Precedence of international law
DRIPA, one in a series of laws supporting controversial surveillance powers passed by successive UK governments, establishes the principle by which anti-terrorism measures and national security priorities take precedence over human rights considerations. However, the judgment rules that the EU Charter of Fundamental Rights must take precedence, and in doing so requires the UK government to undo its own act of parliament – a significant precedent by a British court.
David Anderson QC, the Independent Reviewer of Terrorism Legislation, comments that this ruling confirms the already well-established supremacy of EU over national law. But it also underscores the UK’s truculence in complying with this principle compared to other European nations.
Human rights online
The judgment also adds to international recognition, such as from the UN, that the way people use the internet is a human rights issue.
It does not refer to the wider geopolitical context of issues around the internet’s design, governance and use – from Wikileaks to the Snowden revelations, to the recent appointment of Joe Cannataci as the first UN Special Rapporteur on Privacy. But reading between the lines, it reflects the quiet sea-change underway in national and international courts as they start to comprehend the legal and political challenges of a world increasingly dependent upon computer networks and communication.
This judgment vindicates the efforts and the slow drip, drip effect of long-term lobbying from across the political spectrum for formal recognition that human rights matter online.
What this ruling makes more apparent is the lack of appropriate and affordable legal means for people to rectify violations of those rights. A recent report from the Council of Europe’s Commissioner for Human Rights on the rule of law on the internet, and a move to incorporate human rights into the heart of the internet’s governing bodies such as ICANN demonstrate that the debate is moving in that direction. The Right to Be Forgotten rulings are another example of courts deciding that human rights trump the technocratic approach.
Access regime poorly governed
It’s good news that those with power to enforce these principles are doing so, with courts correcting the government’s misuse of terrorist threats and abuse of the spirit of the law that governs the democratic process.
However, while the ruling is a positive step towards more robust checks and balances to abuses of executive power, it draws a distinction between its opinion on controversial EU laws governing blanket data retention, and its judgment that DRIPA lacks adequate standards governing access to that data.
Data retention and access to it may be legally distinct, but through mandatory data retention regulations EU member state governments have access to considerable details of our private lives online. With retention periods varying from six months to two years across the EU, this scale of data retention has been a source of friction between EU nations, and a bone of contention for civil liberties groups.
In 2014 the Court of Justice of the European Union (CJEU) ruled that the 2006 EU Data Retention Directive violated the same elements (Articles 7 and 8) of the EU Charter of Fundamental Rights as DRIPA. This ruling may have made the DRIPA legally redundant at the time it was hurried into law, but this did not diminish its political significance in the Conservative government’s use of cybersecurity rhetoric.

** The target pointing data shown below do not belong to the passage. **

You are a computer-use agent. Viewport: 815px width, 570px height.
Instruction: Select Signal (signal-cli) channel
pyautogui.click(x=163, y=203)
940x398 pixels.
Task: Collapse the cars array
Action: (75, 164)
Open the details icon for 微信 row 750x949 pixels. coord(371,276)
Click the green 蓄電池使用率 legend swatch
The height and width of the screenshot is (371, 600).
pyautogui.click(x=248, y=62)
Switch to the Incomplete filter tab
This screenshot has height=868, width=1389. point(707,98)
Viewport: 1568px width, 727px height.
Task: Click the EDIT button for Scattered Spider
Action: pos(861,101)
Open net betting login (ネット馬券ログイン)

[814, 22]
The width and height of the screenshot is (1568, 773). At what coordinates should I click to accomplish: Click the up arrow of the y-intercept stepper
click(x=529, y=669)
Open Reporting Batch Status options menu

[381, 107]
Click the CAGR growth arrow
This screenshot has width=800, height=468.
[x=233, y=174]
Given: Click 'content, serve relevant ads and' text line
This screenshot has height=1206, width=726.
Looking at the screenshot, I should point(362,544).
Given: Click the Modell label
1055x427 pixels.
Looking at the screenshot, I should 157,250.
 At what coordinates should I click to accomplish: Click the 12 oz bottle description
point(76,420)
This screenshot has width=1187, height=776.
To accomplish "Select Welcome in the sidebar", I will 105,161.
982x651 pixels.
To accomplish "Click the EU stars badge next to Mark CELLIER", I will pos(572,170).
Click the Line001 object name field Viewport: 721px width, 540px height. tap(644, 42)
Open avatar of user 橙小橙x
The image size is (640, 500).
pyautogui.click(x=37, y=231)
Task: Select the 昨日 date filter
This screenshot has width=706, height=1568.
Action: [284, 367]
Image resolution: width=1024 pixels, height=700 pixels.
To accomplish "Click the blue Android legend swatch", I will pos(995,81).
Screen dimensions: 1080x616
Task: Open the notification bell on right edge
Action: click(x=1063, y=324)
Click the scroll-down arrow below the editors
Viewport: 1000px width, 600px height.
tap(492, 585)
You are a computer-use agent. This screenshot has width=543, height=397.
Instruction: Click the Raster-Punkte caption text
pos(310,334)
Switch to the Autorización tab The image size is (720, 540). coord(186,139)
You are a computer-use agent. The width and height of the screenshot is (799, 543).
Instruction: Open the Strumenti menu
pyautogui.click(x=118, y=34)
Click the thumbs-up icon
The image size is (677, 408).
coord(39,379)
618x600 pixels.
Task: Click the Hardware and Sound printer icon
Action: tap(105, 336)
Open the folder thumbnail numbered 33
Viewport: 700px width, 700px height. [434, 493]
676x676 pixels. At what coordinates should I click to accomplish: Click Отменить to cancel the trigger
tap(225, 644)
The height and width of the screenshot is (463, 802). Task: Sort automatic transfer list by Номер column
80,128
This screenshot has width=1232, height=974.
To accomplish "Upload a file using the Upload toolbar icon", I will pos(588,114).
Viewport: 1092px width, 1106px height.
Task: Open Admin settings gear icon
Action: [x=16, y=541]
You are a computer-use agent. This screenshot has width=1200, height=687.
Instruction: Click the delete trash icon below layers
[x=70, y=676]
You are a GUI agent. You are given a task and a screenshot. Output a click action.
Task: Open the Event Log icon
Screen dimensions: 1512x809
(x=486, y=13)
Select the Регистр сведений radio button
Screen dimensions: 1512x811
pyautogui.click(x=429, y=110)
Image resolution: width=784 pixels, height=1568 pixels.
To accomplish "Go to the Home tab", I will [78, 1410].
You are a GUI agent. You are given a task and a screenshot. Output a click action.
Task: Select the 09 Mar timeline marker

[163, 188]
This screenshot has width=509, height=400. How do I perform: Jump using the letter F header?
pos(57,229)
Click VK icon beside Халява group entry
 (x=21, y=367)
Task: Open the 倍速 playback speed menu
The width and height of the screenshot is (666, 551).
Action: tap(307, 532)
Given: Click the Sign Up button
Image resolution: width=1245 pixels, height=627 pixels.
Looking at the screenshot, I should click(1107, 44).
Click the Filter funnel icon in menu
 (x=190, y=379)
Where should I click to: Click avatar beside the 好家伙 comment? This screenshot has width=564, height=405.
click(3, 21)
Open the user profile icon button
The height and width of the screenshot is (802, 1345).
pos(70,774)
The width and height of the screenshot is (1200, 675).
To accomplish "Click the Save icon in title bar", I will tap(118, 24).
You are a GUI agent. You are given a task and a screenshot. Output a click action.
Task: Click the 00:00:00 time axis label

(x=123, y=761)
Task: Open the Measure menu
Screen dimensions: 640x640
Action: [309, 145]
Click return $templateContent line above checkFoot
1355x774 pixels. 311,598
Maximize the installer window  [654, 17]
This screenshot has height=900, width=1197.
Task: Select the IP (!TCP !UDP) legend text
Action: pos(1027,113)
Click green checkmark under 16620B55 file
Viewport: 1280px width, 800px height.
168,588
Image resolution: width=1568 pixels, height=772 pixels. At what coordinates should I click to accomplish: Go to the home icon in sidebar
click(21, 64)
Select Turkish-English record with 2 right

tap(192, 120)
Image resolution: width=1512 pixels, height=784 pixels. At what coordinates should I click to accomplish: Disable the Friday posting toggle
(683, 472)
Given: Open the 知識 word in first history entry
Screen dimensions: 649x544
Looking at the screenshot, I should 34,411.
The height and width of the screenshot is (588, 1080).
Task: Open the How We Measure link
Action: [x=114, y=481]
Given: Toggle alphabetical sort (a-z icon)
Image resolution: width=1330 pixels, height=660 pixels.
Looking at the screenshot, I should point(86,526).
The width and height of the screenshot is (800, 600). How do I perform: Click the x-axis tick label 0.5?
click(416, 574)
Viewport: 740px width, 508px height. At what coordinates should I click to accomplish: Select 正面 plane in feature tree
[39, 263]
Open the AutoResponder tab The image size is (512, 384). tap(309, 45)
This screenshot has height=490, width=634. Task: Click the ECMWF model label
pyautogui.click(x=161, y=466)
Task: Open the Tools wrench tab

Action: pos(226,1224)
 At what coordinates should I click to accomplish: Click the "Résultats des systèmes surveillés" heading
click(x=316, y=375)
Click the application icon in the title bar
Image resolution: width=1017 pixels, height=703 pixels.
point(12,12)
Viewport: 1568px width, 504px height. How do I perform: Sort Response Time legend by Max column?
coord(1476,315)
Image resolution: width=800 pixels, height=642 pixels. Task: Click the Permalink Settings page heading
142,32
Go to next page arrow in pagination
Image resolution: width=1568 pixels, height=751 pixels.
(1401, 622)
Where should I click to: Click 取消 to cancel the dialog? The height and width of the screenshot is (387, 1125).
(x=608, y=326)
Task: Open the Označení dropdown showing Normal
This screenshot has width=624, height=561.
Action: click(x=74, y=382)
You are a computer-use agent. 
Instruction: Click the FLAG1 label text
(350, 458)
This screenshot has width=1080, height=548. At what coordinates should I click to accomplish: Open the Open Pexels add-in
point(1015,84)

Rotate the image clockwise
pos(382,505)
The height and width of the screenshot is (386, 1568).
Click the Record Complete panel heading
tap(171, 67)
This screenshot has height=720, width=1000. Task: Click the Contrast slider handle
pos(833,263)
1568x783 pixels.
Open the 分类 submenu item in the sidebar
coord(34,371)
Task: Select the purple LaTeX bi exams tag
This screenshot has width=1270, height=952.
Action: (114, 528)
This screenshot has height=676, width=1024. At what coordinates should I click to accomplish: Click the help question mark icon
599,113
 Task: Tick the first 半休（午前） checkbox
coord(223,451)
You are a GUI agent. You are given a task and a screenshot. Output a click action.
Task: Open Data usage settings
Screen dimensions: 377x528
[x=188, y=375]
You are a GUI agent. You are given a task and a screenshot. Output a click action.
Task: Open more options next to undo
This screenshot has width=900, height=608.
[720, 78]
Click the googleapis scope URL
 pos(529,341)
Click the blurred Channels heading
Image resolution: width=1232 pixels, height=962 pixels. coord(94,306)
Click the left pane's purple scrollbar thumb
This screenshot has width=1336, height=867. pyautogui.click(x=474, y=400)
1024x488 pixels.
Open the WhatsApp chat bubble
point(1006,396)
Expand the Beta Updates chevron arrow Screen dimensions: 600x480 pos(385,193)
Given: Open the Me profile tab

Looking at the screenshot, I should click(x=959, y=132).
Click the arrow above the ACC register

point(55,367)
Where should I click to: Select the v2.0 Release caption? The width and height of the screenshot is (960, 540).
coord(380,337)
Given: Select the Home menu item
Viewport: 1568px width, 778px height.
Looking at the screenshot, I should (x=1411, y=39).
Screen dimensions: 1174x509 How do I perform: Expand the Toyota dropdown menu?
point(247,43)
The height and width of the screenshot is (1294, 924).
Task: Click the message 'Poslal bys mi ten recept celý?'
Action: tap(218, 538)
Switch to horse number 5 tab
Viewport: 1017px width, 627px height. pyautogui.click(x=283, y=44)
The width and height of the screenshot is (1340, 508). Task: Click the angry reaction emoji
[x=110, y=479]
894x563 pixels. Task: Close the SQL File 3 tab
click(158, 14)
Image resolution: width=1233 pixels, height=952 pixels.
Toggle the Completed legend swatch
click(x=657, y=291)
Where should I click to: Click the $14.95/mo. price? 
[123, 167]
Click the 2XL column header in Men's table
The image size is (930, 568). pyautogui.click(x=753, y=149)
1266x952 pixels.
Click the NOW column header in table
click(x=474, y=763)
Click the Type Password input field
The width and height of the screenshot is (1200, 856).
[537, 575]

Why is the fine line between retention and access important? As privacy expert and online human rights advocate, the late Caspar Bowden noted in one of his interventions, this is much more than an academic distinction:
Ubiquitous personal communication technologies are here to stay. Because of exponentially falling data storage costs, two contrasting states of society can be envisaged … either that individuals determine whether and when their history is recorded, subject to exceptions, or that data will exist about everyone all the time. This is the policy choice between data retention and preservation, and it is a sharp dichotomy.
Bowden puts his finger on the political dimensions to legalities about the rights implications of the intimate entanglement of internet media and communications with everyday life, politics, and business. So the question remains: why do we permit governments and companies to retain so much data, about so many people, for so much of the time? I hope this judgment on access will be a first step along the path of the “broader-reaching change to data retention” David Anderson suggests may be in the air.